### GIVEN RECORDS

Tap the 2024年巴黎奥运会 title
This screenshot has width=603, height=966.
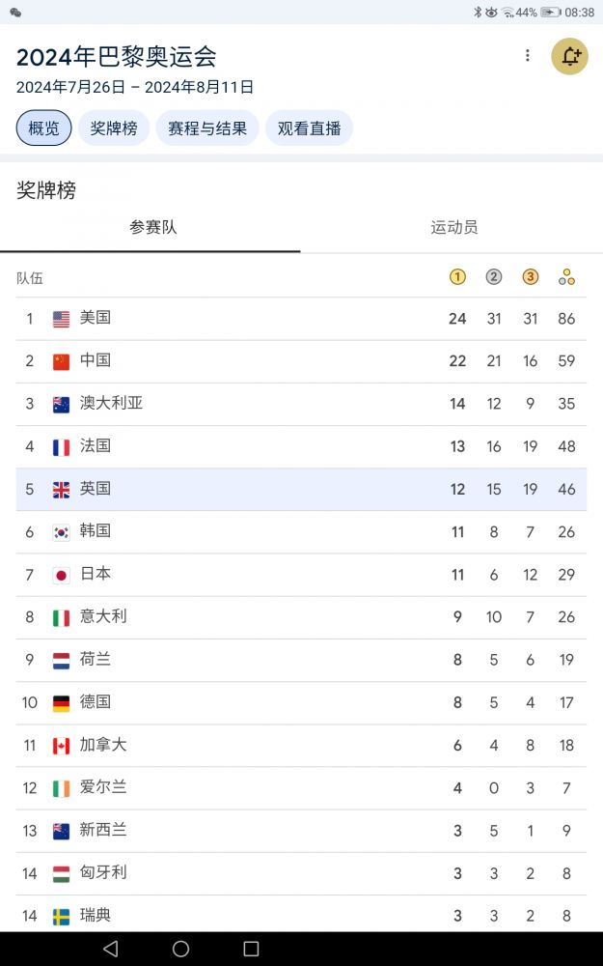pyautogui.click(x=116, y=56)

==

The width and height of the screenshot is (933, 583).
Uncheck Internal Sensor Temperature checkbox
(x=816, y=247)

### STATED EXERCISE
Render the stretch of the entries that opens with the line containing "Tap the 2024年巴黎奥运会 title" and closes with the line containing "pyautogui.click(x=116, y=56)", both included, as a Markdown table with the columns Row and Line, one row per line and blank lines omitted. Leave the pictures out of the table.

### EXERCISE RESULT
| Row | Line |
|---|---|
| 1 | Tap the 2024年巴黎奥运会 title |
| 2 | This screenshot has width=603, height=966. |
| 3 | pyautogui.click(x=116, y=56) |